ASSIGNMENT:
The answer should be a single number, the count of lines in this material that contain "width".

SOURCE RECORDS:
■ ■ ■
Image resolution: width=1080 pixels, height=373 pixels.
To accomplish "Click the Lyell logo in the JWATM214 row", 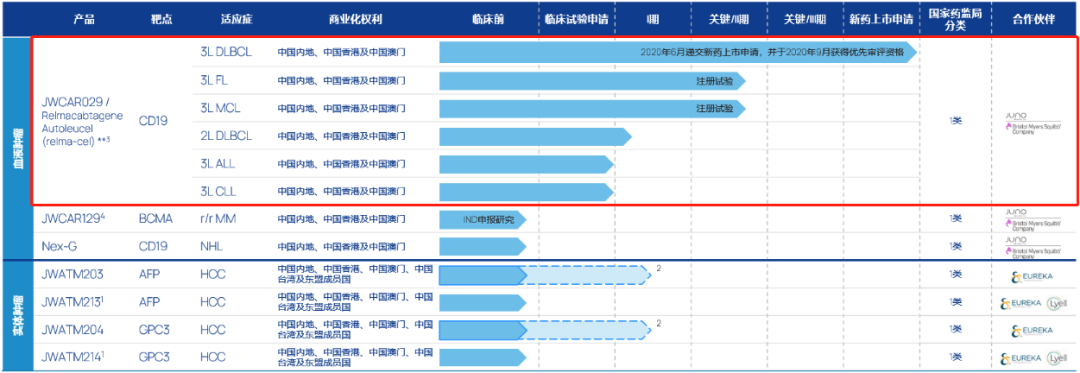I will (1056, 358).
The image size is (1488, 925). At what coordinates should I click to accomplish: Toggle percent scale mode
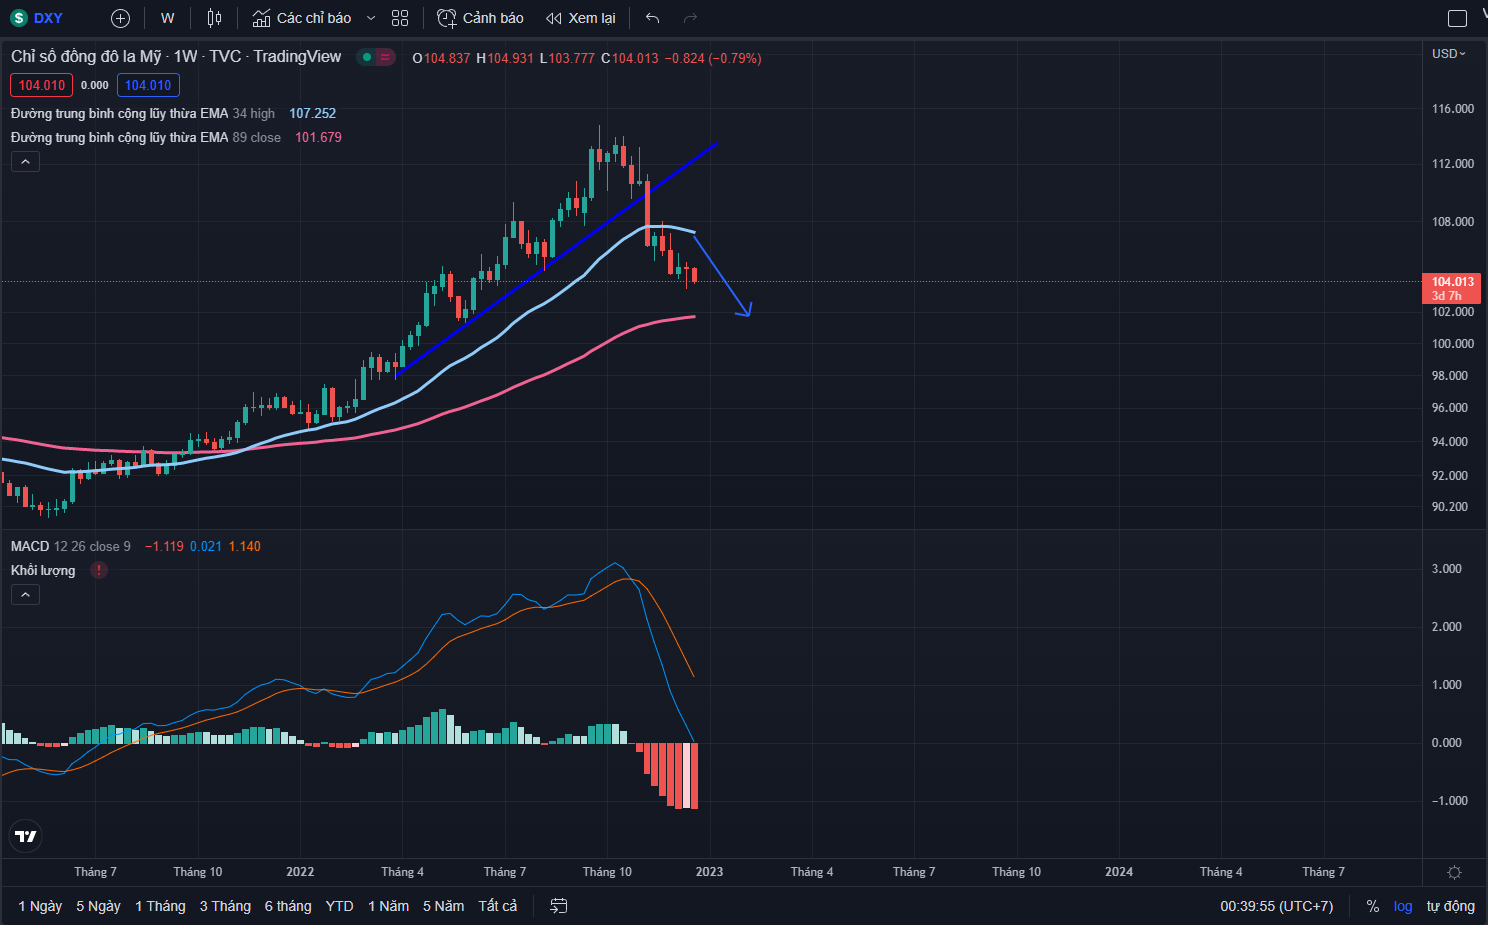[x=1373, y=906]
■ ■ ■
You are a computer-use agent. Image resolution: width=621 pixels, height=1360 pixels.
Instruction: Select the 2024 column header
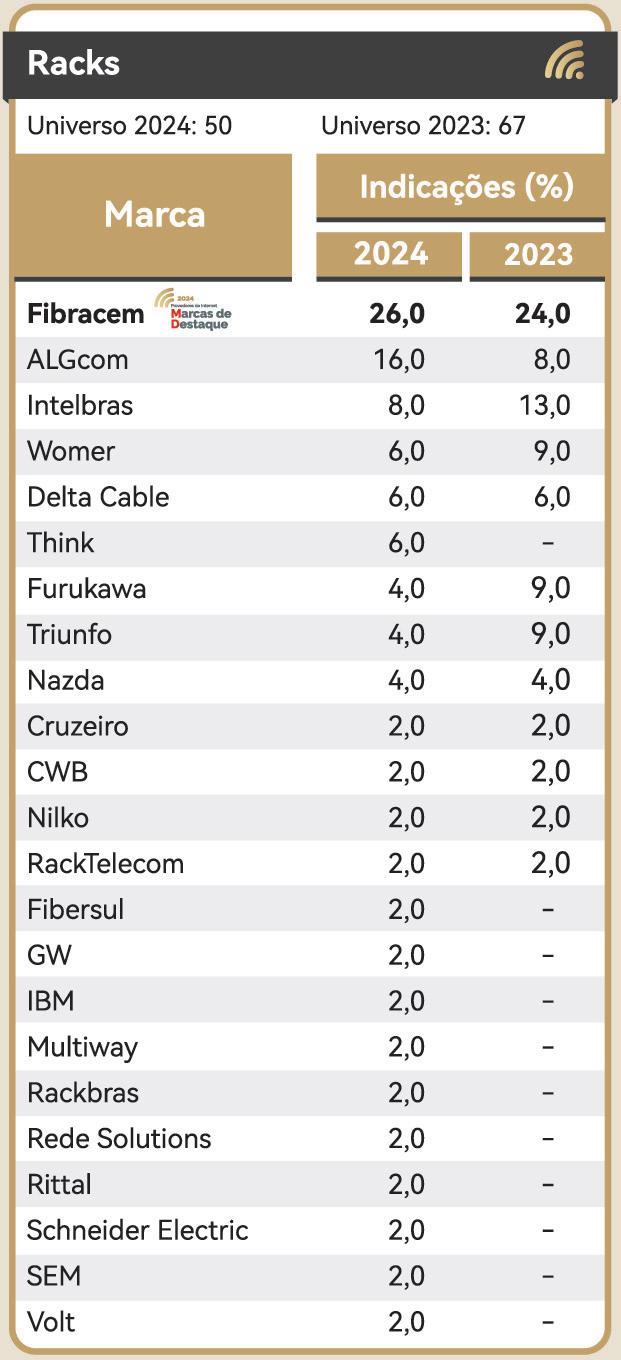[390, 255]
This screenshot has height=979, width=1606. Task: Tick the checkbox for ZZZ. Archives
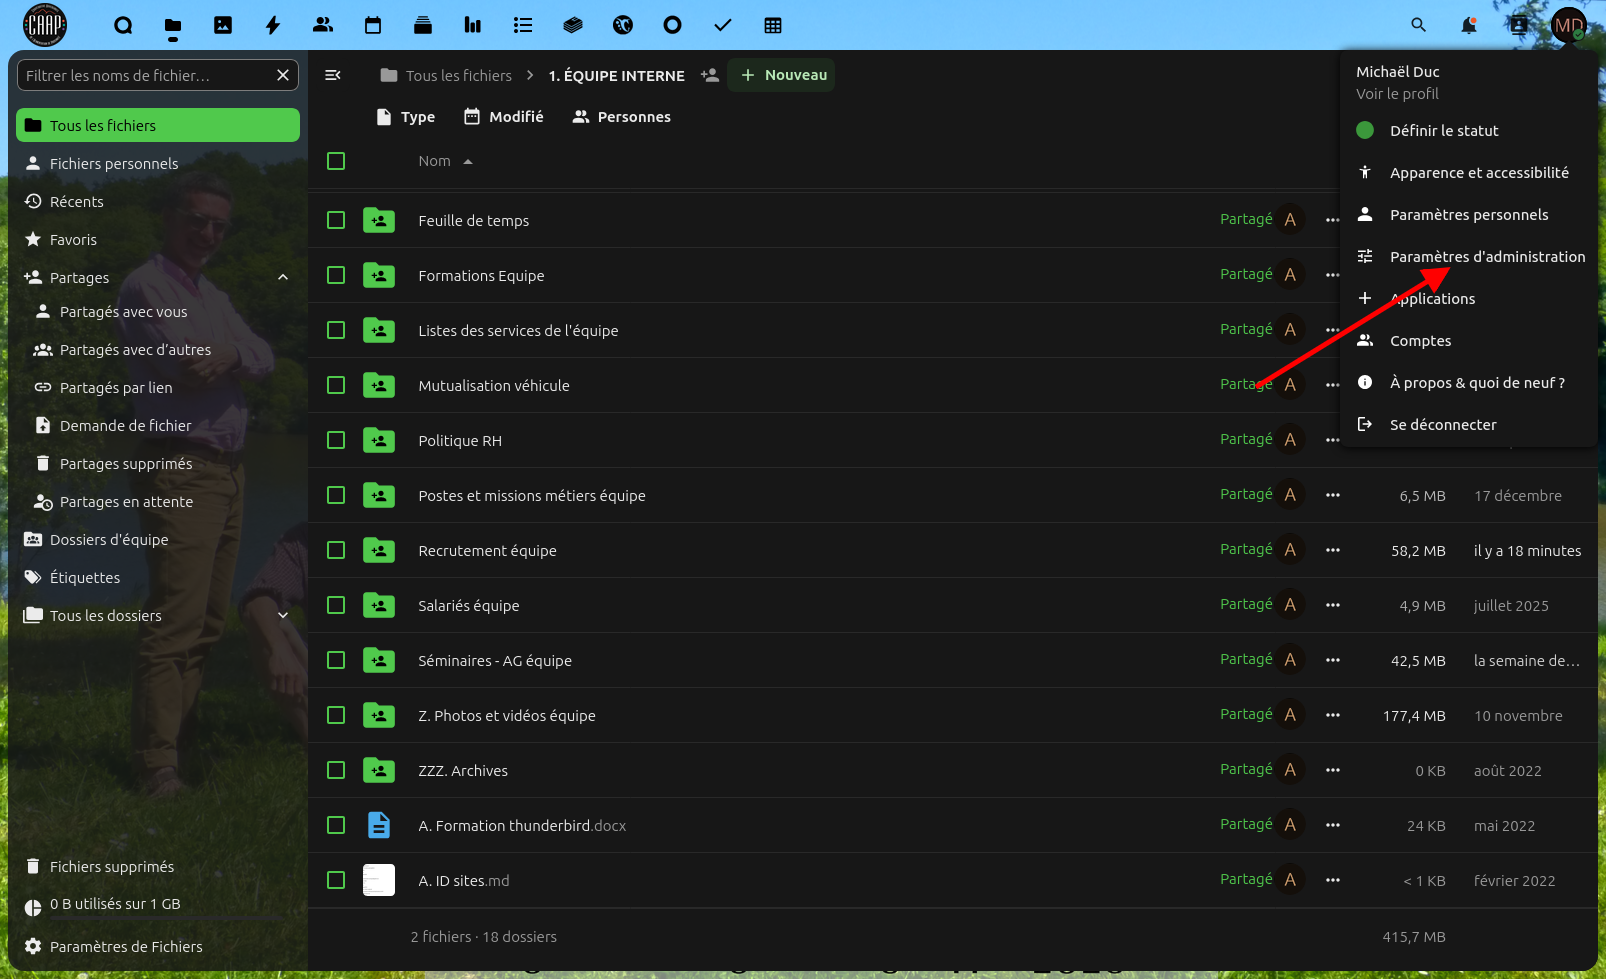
■ ■ ■
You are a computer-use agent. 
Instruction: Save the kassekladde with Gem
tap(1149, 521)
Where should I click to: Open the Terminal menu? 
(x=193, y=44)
■ ■ ■
TASK RESPONSE:
3